To make America more competitive again we must also make our legal system more efficient and fair. America’s legal system is considered the costliest in the world. In fact, one study found that liability costs in the United States are more than 2.5 times that of Eurozone countries.

While we must protect the ability of Americans to seek redress through the courts when they are truly damaged or injured, there are measures we can take to reduce the wasteful burden that truly frivolous lawsuits impose on American competitiveness.  Like excessive regulation, frivolous lawsuits are a drain on businesses, entrepreneurs, innovators, and hardworking Americans. We can and must do better.

Over the next Congress, the House Judiciary Committee plans to reform the litigation system by seeking to reduce frivolous lawsuits, making it harder for trial lawyers to game the system, and improving protections for consumers and small businesses.

We’ll also work on reforms to discourage abusive patent litigation and keep U.S. patent laws up to date. Collectively, these reforms will help alleviate the wasteful burden of unnecessarily expensive litigation costs, thereby freeing small businesses to flourish, unleash innovation, and create new jobs for Americans.

The House Judiciary Committee will also build upon its review of our nation’s copyright laws to ensure that America’s global leadership in creativity and innovation continues in the 21st century and beyond.

At the end of 2016, we issued our first bipartisan proposal to ensure the Copyright Office keeps pace in the digital age. Among the reforms contained in our first proposal are granting the Copyright Office autonomy and requiring it to maintain an up-to-date digital, searchable database of all copyrighted works. This proposal is the first of what we intend to be numerous policy proposals to reform aspects of our copyright laws.

Furthermore, to increase our competitiveness we need to get our fiscal house in order.  The federal debt is nearly 20 trillion dollars. That’s over $61,000 per person! For years, the federal government’s mantra has been “borrow, spend, rinse, and repeat.” The current path is unsustainable and we must end runaway government spending.

One good first step would be to pass a Balanced Budget Amendment. Since 2007, I’ve introduced proposals every Congress to require a balanced annual federal budget and prevent Congress from spending more than it receives in revenues. These proposals have received strong support over the years, and I am hopeful that we can address this problem soon so that we do not continue to impoverish our children and grandchildren by passing a massive debt on to them.

The Judiciary Committee also has the solemn responsibility to ensure our laws are fair, efficient, and enforced. Under my leadership, the Committee will continue to advance an agenda that ensures our federal criminal laws are designed to appropriately punish wrongdoers, are effectively and appropriately enforced, safeguard civil liberties, increase public safety, and work as efficiently as possible.

-- Material provided --

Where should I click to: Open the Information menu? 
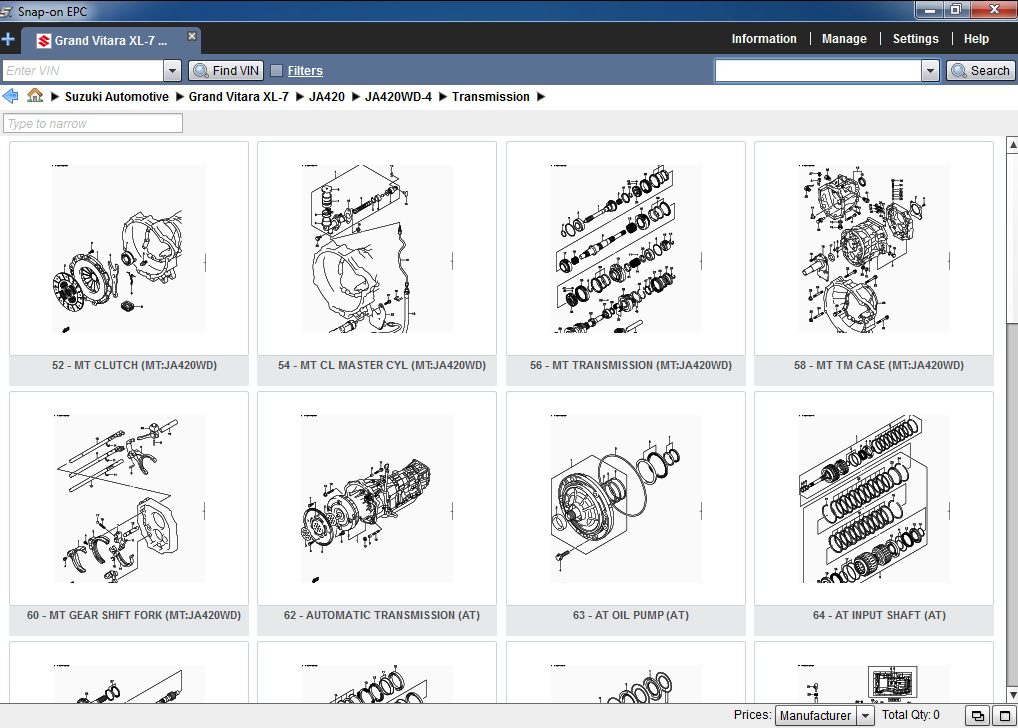coord(764,39)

-- What to work on --
1. Answer the following from the passage on the Judiciary Committee agenda.
(a) According to one study, how do liability costs in the United States compare with those of Eurozone countries?
(b) Which two reforms are named as among those in the first bipartisan copyright proposal?
(c) Since what year has the writer introduced balanced-budget proposals every Congress?
2. Recast the paragraph in the passage on the Judiciary Committee agenda that begins "Over the next Congress" as a short bulleted list, keeping its main facts.
3. Continue the passage on the Judiciary Committee agenda, picking up after its final sentence.

-- Written answers --
1.
(a) They are more than 2.5 times those of Eurozone countries.
(b) Granting the Copyright Office autonomy, and requiring it to maintain an up-to-date digital, searchable database of all copyrighted works.
(c) Since 2007.

2.
Over the next Congress, the House Judiciary Committee plans to reform the litigation system by:
- seeking to reduce frivolous lawsuits
- making it harder for trial lawyers to game the system
- improving protections for consumers and small businesses

3.
Both Ranking Member Conyers and I remain committed to passing bipartisan criminal justice reform. We must rein in the explosion of federal criminal laws, protect innocent citizens’ property from unlawful seizures, and enact forensics reforms to identify the guilty and quickly exonerate the innocent. We must also reform sentencing laws in a responsible way and improve the prison system and reentry programs to reduce recidivism.

Additionally, it’s imperative that we continually examine federal criminal laws to ensure they protect civil liberties while also providing law enforcement with the tools needed to fight crime and keep us safe.

This Congress, the Committee will once again work to reform the Electronic Communications Privacy Act of 1986. This law is outdated and contains insufficient privacy protections for Americans’ email communications in today’s digital age. We must modernize this decades-old law to better protect constitutional rights without impeding law enforcement’s efforts to protect public safety. In this same vein, the Committee will also continue to explore solutions to govern law enforcement’s access to data stored overseas.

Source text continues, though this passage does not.